(Beginning of Extracted data)
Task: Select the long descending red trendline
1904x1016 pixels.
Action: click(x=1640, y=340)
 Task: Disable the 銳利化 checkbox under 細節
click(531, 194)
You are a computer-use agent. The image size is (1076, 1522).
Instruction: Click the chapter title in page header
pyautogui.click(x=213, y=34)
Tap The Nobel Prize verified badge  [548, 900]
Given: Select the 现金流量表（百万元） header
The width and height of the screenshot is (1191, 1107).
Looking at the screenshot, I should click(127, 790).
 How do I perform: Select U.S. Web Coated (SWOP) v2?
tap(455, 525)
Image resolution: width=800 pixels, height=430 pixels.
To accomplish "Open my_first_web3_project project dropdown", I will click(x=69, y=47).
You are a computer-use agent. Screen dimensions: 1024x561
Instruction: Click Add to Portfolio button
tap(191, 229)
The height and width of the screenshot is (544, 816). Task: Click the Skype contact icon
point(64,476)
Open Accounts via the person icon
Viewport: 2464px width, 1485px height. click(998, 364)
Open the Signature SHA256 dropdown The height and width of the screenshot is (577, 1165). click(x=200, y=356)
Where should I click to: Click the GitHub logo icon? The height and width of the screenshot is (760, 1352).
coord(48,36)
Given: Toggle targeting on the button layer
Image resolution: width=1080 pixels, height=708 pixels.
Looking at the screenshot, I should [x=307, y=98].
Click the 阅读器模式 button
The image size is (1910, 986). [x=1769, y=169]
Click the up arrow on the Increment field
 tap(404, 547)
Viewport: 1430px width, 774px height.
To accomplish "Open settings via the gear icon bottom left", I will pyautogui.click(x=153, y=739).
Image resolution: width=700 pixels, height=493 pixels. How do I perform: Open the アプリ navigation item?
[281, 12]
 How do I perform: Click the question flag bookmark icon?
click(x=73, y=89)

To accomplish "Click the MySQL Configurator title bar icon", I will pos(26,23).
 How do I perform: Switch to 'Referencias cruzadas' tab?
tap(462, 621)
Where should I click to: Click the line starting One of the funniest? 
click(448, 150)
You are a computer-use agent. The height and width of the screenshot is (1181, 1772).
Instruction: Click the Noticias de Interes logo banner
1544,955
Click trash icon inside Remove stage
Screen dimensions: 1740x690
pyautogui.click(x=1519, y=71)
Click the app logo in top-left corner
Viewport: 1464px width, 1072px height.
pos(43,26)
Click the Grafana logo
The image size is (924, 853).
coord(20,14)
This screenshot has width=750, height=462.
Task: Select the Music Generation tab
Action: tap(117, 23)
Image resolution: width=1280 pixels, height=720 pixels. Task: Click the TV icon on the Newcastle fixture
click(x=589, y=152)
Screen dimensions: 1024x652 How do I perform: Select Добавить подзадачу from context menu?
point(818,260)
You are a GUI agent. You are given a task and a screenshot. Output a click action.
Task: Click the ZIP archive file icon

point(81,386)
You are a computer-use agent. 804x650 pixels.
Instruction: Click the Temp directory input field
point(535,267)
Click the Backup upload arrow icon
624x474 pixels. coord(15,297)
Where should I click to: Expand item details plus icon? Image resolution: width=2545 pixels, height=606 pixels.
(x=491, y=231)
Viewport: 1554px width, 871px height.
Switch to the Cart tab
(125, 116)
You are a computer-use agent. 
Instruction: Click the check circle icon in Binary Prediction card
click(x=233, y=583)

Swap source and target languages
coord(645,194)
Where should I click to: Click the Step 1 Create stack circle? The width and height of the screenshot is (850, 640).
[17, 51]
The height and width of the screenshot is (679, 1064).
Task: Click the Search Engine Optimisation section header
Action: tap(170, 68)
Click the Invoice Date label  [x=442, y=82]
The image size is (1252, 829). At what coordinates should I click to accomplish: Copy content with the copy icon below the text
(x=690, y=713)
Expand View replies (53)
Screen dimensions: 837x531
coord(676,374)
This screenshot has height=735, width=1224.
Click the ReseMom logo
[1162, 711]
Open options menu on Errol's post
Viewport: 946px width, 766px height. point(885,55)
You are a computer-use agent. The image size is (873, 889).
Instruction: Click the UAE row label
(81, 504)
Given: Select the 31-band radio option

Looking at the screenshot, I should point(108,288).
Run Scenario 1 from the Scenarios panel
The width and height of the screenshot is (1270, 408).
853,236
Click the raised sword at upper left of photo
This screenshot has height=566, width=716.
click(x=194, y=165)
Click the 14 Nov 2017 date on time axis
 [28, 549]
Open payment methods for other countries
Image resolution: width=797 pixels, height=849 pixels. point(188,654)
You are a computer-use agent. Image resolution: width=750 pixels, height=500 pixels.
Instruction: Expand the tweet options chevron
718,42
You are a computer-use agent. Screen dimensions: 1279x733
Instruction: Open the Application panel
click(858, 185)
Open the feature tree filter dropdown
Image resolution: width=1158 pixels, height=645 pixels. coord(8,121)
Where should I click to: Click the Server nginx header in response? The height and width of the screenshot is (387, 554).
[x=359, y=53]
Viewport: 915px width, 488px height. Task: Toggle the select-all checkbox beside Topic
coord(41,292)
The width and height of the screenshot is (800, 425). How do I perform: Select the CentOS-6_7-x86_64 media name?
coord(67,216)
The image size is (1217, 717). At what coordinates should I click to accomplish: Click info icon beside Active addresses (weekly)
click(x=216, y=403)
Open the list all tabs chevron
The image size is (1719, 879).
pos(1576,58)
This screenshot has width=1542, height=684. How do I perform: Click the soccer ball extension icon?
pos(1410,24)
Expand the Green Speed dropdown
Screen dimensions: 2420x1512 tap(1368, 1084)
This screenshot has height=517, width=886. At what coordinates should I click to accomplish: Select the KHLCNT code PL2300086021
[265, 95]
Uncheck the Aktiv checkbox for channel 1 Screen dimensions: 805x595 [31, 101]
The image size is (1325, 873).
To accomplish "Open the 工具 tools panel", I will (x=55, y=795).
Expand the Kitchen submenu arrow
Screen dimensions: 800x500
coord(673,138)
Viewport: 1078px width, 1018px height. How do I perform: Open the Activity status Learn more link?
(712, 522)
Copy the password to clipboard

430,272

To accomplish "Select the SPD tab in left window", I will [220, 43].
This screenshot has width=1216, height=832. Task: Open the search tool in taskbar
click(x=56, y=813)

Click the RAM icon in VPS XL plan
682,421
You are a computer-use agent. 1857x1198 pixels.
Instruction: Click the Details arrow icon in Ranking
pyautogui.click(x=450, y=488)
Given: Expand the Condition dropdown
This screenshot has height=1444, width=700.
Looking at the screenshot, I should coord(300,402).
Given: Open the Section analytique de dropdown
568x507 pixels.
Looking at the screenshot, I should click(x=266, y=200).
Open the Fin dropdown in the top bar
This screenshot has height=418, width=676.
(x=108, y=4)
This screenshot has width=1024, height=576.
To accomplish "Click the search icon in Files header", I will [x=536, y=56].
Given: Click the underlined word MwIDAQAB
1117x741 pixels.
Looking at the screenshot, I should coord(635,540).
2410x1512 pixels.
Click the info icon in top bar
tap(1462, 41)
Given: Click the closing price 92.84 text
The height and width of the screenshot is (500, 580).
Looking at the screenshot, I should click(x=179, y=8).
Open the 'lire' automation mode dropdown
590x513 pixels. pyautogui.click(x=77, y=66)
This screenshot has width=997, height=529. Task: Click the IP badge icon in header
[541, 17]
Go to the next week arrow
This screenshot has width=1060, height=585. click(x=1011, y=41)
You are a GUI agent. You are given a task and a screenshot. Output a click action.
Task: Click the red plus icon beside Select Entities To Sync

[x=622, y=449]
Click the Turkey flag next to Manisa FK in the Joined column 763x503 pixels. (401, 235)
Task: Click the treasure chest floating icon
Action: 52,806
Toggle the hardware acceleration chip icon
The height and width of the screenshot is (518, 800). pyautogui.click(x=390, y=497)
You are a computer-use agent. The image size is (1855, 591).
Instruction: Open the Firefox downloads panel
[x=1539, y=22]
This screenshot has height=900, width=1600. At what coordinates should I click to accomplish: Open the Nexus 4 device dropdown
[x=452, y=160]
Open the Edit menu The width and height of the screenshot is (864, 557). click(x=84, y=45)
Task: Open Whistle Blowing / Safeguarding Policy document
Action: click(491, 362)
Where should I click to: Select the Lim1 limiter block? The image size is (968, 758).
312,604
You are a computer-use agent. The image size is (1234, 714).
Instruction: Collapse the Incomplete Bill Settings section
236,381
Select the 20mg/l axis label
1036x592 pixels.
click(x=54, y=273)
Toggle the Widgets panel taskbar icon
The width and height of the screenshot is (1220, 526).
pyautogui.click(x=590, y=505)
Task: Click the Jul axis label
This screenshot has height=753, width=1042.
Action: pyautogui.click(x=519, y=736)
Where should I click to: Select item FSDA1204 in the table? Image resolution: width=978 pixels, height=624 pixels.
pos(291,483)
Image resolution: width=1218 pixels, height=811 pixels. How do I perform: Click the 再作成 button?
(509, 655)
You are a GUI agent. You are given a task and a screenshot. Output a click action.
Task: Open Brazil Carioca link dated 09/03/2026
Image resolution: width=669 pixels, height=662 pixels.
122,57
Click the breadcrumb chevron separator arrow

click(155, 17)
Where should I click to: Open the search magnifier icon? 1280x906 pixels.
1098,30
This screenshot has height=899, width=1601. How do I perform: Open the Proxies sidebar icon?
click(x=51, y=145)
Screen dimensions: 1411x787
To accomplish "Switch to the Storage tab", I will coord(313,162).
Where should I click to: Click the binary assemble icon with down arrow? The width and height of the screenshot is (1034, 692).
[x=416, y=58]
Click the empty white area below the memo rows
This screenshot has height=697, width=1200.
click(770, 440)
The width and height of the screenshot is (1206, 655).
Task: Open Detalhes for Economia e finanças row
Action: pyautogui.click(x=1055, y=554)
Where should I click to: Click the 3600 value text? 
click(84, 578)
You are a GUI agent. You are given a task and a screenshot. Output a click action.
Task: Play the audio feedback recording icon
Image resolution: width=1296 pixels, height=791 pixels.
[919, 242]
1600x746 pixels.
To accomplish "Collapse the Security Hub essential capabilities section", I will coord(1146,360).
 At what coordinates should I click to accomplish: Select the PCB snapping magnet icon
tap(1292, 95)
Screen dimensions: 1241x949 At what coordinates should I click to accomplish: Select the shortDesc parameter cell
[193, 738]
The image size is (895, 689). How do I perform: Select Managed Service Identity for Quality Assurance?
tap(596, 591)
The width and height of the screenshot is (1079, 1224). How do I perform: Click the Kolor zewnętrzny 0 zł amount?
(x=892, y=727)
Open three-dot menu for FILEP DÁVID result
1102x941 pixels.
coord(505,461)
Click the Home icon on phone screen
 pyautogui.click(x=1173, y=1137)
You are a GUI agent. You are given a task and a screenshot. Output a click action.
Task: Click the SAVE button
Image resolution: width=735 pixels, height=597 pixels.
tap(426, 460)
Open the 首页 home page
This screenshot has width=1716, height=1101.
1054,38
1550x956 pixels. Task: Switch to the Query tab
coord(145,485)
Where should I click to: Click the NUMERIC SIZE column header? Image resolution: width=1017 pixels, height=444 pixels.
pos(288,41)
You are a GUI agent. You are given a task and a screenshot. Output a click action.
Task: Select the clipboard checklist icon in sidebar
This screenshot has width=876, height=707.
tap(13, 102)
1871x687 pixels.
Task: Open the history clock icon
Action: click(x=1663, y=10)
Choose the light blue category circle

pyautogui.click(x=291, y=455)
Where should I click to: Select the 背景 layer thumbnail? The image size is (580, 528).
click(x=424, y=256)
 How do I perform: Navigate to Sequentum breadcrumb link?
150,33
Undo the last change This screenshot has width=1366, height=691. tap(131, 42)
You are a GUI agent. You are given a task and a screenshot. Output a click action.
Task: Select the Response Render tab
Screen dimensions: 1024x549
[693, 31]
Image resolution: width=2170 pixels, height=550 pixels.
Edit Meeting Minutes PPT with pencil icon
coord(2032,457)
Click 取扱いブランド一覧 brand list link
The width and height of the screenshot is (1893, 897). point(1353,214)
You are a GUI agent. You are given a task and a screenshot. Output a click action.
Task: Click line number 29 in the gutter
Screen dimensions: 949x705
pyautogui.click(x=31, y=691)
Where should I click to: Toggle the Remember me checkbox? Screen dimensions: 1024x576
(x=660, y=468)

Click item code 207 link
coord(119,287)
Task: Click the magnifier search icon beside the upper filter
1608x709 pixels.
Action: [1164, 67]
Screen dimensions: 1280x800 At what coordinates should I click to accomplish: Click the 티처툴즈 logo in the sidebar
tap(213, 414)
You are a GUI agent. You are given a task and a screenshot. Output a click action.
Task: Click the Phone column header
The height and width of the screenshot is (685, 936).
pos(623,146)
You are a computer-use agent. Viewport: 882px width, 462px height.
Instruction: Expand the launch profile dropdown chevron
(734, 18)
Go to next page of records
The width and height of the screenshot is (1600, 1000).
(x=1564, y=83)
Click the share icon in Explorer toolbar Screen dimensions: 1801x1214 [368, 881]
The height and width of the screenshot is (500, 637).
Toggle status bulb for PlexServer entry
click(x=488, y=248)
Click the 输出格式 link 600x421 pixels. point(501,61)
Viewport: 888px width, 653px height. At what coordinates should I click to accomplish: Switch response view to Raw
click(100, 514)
(End of Extracted data)
From the entries above, write out only the lines starting at the line that holds "Expand the Green Speed dropdown" and ending at the line that holds "The image size is (1325, 873).", keeping both and matching them exactly.

Expand the Green Speed dropdown
Screen dimensions: 2420x1512 tap(1368, 1084)
This screenshot has height=517, width=886. At what coordinates should I click to accomplish: Select the KHLCNT code PL2300086021
[265, 95]
Uncheck the Aktiv checkbox for channel 1 Screen dimensions: 805x595 [31, 101]
The image size is (1325, 873).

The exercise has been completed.